ТЕКСТ ДЛЯ ЧТЕНИЯ
==============================

Всю гражданскую войну я проскакал на лошади, был командиром пулеметного эскадрона, метко стрелял, был не последним спортсменом в дивизии. Впоследствии и знание лошадей, и меткая стрельба, и спортивная тренированность помогли мне стать артистом цирка.

Наступили мирные дни, но я еще не снял военной формы. В свободное время хожу в цирк. Теперь уже вполне понимаю, почему мне нравится это искусство. Смелость и храбрость всегда привлекательны, но, кроме того, в работе циркового артиста есть та неподдельность, «настоящность», которую я особенно ценю в искусстве. Ведь артист цирка должен быть, а не казаться, не представляться смелым, ловким, бесстрашным, находчивым. У него должны быть стальные нервы и стальное тело. Никаких подделок цирк не терпит. Война научила меня ценить это настоящее, неподдельное.

В своей части я считаюсь сильным спортсменом. Мои выступления на конных и физкультурных праздниках дивизии всегда проходят с успехом. А где еще так полно сочетаются все виды физкультуры и спорта? Только в цирке.

Все эти рассуждения и размышления перестали в какой-то момент быть для меня, так сказать, чистой теорией, ибо однажды я было уже вступил одной ногой на манеж.

Мы стояли в Минске. В город приехал цирк Е. М. Ефимова. Это было в 1924 году, Тогда еще существовали частные цирки. Больше всего в программе привлекала меня труппа кавказских джигитов Али-Бека Кантемирова. Их мастерство я мог оценить с полным знанием дела, потому что сам выполнял эти трюки.

Выступление джигитов было похоже на вихрь. Конечно, мне захотелось с ними познакомиться. Сделать это было нетрудно. У нас было о чем поговорить — и о лошадях, и о вольтижировке…

Нас встретил сам Али-Бек. Увидев людей в кавалерийской форме, спросил:

— Лошадушек наших пришли посмотреть?

— Хорошие лошадушки, — откликнулись мы.

Разговор завязался. Между прочим, мы рассказали, что тоже умеем делать подобные трюки и в соревнованиях занимаем не последние места. Али-Бек вдруг ухватился за эту мысль:

— А что, давайте и в цирке устроим соревнование.

Сначала мне это показалось невероятным: как это я, военный, выйду на манеж. Но постепенно азарт Али-Бека меня увлек, и его предложение уже не казалось мне таким диким.

==============================

Продолжите текст воспоминаний о цирке и кавказских джигитах, начиная сразу после его последнего предложения.

ПРЕДОСТАВЛЕННЫЕ ДАННЫЕ

==============================

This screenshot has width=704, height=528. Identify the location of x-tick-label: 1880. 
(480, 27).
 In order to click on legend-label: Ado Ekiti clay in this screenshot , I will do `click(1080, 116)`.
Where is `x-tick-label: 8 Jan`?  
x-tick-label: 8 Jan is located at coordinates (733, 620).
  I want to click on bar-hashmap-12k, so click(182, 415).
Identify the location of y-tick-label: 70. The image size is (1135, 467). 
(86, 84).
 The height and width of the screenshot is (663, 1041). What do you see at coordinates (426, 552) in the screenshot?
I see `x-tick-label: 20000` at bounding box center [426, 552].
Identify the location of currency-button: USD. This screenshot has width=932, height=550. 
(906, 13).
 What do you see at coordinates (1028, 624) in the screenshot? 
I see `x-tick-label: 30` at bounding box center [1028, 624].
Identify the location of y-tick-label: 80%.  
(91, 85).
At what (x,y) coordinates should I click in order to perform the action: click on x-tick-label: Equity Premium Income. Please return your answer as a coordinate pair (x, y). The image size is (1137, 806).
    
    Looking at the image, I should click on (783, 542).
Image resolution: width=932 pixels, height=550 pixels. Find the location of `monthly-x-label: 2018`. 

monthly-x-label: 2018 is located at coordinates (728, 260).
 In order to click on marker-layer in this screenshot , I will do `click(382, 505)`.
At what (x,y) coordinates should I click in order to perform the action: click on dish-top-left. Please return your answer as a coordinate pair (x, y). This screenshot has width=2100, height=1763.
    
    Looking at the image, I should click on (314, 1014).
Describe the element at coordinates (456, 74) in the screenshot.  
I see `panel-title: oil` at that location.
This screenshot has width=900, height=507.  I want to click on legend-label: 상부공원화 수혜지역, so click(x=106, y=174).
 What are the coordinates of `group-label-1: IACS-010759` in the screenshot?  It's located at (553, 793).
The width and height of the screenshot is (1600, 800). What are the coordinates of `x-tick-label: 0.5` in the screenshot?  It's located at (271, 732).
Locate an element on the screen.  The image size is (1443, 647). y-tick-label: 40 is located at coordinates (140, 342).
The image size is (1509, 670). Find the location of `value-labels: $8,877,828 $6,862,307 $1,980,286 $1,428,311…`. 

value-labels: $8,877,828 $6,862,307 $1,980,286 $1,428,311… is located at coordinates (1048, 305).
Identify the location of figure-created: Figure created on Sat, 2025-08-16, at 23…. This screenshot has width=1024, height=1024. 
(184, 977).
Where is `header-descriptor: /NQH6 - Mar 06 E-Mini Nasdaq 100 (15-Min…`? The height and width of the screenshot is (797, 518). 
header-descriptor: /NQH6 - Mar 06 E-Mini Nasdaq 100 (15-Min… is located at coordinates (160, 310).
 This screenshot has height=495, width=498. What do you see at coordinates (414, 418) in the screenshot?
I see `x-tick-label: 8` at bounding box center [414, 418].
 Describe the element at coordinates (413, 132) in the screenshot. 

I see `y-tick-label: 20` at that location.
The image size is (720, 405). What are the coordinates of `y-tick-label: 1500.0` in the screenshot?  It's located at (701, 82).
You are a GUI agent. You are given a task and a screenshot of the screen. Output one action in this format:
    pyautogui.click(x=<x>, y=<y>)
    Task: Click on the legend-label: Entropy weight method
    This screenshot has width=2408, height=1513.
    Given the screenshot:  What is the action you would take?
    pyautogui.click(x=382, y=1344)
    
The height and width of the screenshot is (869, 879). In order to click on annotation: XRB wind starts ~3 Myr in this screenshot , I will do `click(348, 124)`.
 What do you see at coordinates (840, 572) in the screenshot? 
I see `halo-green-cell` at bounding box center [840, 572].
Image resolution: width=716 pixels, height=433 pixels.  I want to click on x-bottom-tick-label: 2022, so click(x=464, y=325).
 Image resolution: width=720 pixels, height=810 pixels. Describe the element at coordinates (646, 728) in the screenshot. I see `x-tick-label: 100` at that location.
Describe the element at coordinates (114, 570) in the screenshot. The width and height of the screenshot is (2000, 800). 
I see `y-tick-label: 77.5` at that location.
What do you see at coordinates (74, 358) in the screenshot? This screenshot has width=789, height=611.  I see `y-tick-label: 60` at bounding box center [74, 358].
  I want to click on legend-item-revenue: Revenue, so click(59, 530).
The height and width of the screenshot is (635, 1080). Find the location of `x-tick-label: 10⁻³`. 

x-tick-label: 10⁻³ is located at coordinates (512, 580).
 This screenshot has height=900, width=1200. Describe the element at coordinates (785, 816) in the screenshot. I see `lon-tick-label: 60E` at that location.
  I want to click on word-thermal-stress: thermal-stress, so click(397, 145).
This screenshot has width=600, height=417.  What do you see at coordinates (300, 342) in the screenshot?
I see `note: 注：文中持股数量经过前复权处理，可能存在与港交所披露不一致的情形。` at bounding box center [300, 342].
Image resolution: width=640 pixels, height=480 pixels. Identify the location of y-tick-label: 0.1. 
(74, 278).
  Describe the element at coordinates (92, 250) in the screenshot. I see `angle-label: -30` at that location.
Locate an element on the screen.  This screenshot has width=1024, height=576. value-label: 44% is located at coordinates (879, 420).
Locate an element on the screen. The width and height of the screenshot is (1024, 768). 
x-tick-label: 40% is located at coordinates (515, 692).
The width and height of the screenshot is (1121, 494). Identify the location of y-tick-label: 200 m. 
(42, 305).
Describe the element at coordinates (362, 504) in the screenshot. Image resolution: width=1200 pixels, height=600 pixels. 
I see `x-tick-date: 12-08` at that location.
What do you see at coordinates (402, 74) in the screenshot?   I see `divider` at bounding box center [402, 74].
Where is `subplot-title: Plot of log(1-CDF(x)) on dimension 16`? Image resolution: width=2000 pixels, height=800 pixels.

==============================

ОТВЕТ К УПРАЖНЕНИЮ
И вот уже я веду деловые переговоры — как и что буду делать, во что одеться, какая у меня лошадь. О работе договорились быстро: делаем одни и те же трюки, кто ловчее. А под конец я прыгну в огненное кольцо диаметром в полтора метра, укрепленное в метре от земли. В афише была даже и афиша! — так и значилось: «Адский прыжок таинственного всадника в огненное кольцо». А вся моя таинственность в том и заключалась, что выступал я в черкесской одежде да папаху пониже надвинул на глаза — чтобы не узнали. Впрочем, наиболее близким друзьям доверил тайну своего выступления….

Выглянув из-за занавеса, я увидел: кавалеристов в цирке полно. Вот тут уж заволновался: если провалюсь свои меня поддержат, здесь они меня в обиду не дадут, но потом насмешек и розыгрышей не оберешься.

Прыжок в огненное кольцо — трюк серьезный, но я его уже года два выполнял на соревнованиях. Да и в Горгоне своем я не сомневался: подобные препятствия он всегда брал безукоризненно.

Взяли его из обоза, где он возил повозку каптенармуса, по-армейскому, «каптерку». Это был серый конь с неказистым экстерьером. Но ни высокий зад, ни длинные ноги не мешали ему брать на соревнованиях любые препятствия. Горгон не останавливался ни перед чем. Шел даже на такие препятствия, которые, казалось, взять не возможно. Он был словно без нервов и работал, как хорошо отрегулированный механизм. Коня моего знала вся дивизия, еще бы — на всех соревнованиях мы забирали с ним чуть ли не все призы.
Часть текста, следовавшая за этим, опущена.